We need introverts and extroverts in leadership positions! Introverts can tolerate the solitude creativity requires and extroverts can champion ideas and get buy-in from stakeholders.
Tips for introverts to succeed at work:
Speak up early in meetings
Plan out what you want to say or ask in meetings in advance
Make a concerted effort to express your enthusiasm, appreciation, and other emotions in a way your team can feel it
Tips for extroverts to support introverts at work:
Hold space for others to speak up and contribute
Engage with them one-on-one
Give them advanced notice to prep for meetings and presentations; don’t force them to do something on the spot
Don’t get offended if they don’t express outward enthusiasm in the same way you do
“Originals: How Non-Conformists Move the World” Keynote by Adam Grant
If you aren’t already familiar with Adam Grant’s work, get ready to be amazed! He’s a best-selling author, Wharton’s top-rated professor for seven years straight, and has been recognized as one of the world’s Top 10 Most Influential Thinkers and Fortune’s 40 Under 40 (#goals). In his keynote, he shared his research and insights on how leaders can build creative cultures.
Take risks on novel ideas
As leaders, we tend to play it safe and gravitate toward what’s worked in the past, but if we want cultures of creativity and innovation, we must tolerate and reward originality and bet on some crazy ideas.
Create psychological safety
Let employees take risks without being punished.
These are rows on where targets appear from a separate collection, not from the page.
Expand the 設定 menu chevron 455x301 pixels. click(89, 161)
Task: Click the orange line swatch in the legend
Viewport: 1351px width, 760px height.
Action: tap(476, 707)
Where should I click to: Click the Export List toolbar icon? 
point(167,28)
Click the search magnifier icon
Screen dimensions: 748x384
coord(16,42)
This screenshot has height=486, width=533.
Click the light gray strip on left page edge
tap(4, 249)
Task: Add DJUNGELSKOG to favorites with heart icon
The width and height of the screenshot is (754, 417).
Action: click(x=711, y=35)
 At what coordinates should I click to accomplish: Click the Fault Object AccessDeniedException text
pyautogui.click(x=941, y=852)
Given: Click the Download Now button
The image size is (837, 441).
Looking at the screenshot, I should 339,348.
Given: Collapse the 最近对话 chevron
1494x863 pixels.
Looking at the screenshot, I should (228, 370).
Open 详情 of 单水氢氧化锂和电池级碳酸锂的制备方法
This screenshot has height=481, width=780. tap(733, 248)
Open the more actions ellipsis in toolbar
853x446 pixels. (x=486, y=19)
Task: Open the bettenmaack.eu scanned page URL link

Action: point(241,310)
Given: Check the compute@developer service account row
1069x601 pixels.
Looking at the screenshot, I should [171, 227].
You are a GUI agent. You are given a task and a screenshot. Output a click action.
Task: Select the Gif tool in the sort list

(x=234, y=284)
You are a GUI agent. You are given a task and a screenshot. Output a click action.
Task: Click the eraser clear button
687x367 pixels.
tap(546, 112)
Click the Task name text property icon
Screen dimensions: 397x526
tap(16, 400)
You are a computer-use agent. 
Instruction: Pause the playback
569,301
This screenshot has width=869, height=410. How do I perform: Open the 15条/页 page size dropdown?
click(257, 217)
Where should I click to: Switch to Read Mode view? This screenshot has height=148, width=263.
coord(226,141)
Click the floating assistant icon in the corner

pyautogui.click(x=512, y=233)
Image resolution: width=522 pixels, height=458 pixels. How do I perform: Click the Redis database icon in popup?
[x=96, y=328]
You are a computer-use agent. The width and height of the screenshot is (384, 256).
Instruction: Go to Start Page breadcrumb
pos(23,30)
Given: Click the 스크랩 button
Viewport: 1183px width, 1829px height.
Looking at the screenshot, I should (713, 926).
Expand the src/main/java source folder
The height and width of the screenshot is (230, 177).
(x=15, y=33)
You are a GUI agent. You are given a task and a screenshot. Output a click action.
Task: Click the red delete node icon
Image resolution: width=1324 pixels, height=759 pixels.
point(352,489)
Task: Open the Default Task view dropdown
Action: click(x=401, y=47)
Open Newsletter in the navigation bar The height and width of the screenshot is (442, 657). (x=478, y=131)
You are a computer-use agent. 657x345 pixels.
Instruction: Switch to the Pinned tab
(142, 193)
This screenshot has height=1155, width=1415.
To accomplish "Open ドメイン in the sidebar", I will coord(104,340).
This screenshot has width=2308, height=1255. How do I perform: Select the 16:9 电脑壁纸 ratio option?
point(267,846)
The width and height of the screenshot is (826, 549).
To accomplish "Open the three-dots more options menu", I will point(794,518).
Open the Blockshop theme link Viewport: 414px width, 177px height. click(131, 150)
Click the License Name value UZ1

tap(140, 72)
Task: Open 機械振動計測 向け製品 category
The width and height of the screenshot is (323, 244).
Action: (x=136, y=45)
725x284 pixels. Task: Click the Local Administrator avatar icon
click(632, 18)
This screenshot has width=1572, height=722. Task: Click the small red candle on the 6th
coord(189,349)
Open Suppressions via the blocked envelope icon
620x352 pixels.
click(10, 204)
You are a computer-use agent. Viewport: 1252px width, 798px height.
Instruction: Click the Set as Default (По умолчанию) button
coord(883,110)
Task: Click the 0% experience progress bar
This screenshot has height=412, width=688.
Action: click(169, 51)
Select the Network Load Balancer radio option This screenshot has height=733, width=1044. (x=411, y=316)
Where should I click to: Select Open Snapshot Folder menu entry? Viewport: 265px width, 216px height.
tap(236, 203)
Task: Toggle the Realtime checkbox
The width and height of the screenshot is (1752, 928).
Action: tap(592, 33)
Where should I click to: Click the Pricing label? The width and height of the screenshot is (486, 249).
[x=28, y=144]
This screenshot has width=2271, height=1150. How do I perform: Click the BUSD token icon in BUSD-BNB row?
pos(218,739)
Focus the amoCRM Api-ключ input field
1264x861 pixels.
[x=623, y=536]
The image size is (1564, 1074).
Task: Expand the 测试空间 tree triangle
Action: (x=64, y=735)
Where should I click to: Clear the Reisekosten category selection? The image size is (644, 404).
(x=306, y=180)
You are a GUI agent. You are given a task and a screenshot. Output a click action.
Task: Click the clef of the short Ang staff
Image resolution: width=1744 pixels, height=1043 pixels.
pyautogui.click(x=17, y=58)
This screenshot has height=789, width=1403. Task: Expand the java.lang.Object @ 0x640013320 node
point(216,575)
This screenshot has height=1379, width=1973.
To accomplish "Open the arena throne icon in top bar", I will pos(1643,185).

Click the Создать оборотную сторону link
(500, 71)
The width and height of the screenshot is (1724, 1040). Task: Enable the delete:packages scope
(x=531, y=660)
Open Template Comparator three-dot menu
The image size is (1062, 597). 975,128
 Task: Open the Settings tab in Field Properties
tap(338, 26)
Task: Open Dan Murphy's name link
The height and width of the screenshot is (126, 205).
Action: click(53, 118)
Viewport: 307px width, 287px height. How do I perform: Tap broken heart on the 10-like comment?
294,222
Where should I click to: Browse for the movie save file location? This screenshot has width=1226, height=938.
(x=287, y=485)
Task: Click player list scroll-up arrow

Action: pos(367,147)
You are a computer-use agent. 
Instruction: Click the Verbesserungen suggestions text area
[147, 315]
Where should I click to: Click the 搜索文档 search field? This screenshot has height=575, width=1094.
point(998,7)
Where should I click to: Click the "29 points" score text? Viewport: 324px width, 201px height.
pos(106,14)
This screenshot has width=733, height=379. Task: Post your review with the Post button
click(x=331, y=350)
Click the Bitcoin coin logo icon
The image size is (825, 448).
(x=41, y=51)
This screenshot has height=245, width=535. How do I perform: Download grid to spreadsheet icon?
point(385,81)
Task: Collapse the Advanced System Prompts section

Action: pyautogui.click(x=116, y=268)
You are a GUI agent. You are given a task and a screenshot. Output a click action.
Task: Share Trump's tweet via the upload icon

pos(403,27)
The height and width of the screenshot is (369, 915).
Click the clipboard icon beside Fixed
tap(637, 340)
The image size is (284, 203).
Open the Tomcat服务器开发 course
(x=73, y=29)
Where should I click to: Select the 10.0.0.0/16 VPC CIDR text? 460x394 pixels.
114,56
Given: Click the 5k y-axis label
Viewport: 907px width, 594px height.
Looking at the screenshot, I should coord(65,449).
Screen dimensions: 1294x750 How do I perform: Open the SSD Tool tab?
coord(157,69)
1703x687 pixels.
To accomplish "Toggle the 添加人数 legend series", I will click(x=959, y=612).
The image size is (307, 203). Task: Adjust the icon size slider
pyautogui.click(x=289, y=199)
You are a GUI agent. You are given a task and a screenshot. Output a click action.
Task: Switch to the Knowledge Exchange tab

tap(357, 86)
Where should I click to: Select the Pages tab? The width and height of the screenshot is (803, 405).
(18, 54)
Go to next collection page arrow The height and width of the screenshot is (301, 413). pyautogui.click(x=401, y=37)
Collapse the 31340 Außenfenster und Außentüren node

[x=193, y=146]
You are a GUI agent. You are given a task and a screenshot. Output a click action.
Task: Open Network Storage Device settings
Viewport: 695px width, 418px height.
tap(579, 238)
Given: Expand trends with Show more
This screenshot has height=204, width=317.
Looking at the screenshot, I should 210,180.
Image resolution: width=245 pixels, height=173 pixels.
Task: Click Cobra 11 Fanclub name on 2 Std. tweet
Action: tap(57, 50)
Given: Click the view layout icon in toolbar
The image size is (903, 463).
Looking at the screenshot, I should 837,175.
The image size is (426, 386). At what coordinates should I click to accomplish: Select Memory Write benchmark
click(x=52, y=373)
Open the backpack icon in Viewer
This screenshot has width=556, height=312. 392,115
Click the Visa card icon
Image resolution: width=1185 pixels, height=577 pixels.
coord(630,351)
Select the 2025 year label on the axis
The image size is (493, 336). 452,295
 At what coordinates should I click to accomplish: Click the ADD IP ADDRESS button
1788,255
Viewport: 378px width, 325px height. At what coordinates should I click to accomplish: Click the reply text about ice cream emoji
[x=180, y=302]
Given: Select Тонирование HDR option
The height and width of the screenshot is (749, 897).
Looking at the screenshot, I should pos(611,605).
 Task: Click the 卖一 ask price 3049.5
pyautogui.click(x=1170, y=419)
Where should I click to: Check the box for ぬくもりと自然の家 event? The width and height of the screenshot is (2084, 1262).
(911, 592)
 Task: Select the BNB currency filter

We’ve all heard the saying, “don’t bring me problems, bring me solutions”. Adam warns us that if we preach this to our employees we’ll never hear about the biggest problems in the organization, the ones that are too big for one person to solve.
Facilitate knowledge sharing
Build check-in points into your employee lifecycle. For example, after an employee’s first 90 days, conduct an interview with them where you ask how they’re acclimating, what their passionate about, and how the company can improve.
Make the unfamiliar familiar
New ideas can usually feel scary or weird. Instead of shooting ideas down right away, allow them to feel familiar in the organization. We know from psychological research that people need to hear or interact with a new idea 10-12 times before it can sink in. Encourage your employees, whenever possible, to liken new ideas to similar strategies the team has tried in the past.
Put your worst foot forward
When your employees are presenting novel ideas, have them lead with the objections or weaknesses. This strategy mentally transitions the listener from the defensive to the offensive, where they can participate in how to make the idea work.
Bury culture fit
Hire for culture contribution instead of culture fit. When we use “would I want to get drinks with this person” as a hiring criterion, we end up selecting employees who are similar to us and we weed out diversity. The goal is to enrich the culture and continuously add to it instead of trying to keep it the same.